With the state anticipating a $1-billion surplus, there are many opinions on why the state raised so much more than it needed and what should be done with that money. The question was clearer for voters — with over half saying the reason for the surplus is that the government taxes too much. Only 37% say it’s because we aren’t spending enough.

Naturally, considering that view, the voters also think the best thing to do in cases when too much has been taken is to simply give the money back to taxpayers. A plurality of 41% chose this option. Only 17% said it’d be better to grow the state budget.

Maybe the most encouraging finding in the poll is that almost two-thirds of voters (64%) said that their recipe for improving the economy is to lower taxes and regulations. Talk about a messaging victory for limited-government proponents and free-market economists everywhere.
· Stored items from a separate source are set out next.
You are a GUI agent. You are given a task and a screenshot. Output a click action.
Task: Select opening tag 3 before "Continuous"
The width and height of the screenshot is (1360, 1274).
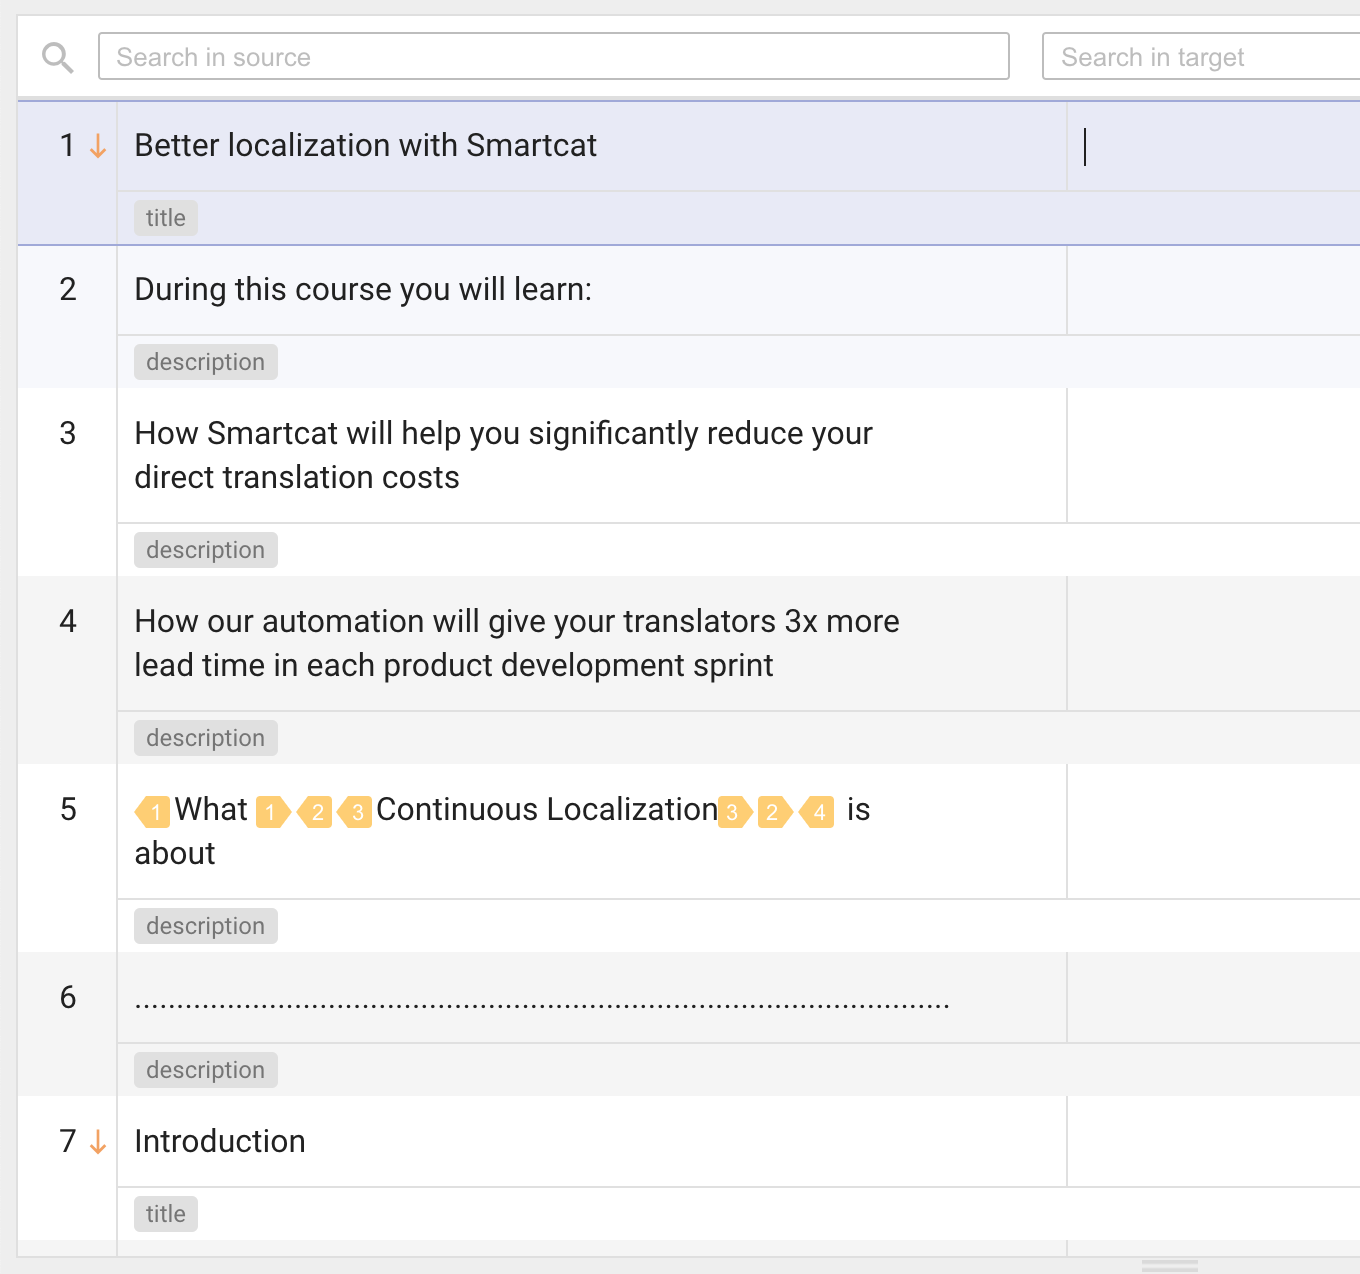355,811
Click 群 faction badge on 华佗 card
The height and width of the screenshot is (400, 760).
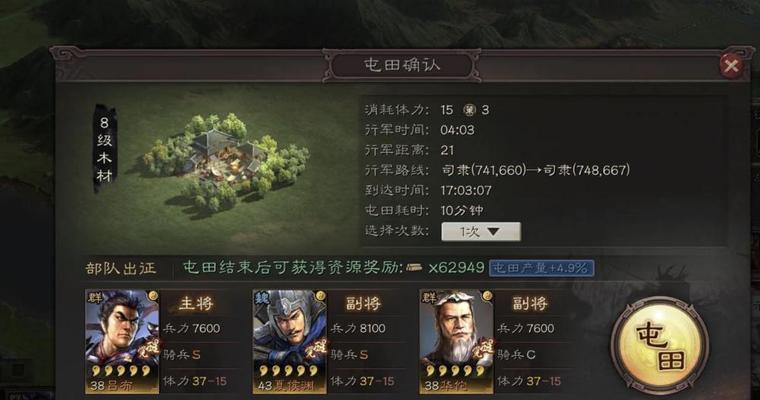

The other option was for government to give targeted tax breaks and incentives, which only got 15% support. After a number of high-profile examples of government failing at picking winners and losers, it seems the voters don’t have much confidence in this dynamic and instead favor creating a broad environment that is conducive to success for everyone.

This view also bled into their opinion of funding for NC Innovation, a private organization that helps research from state universities become profitable in the market through private companies. It’s a great idea, but it’s not clear why the state needs to spend $500 million to make this happen. If there is a gold mine of research ready to make businesses wealthy, which I’m sure there is, shouldn’t private capital be eager to fund the project?

Well, the voters largely agreed, with 46% opposing this use of government funds and only 23% supporting it.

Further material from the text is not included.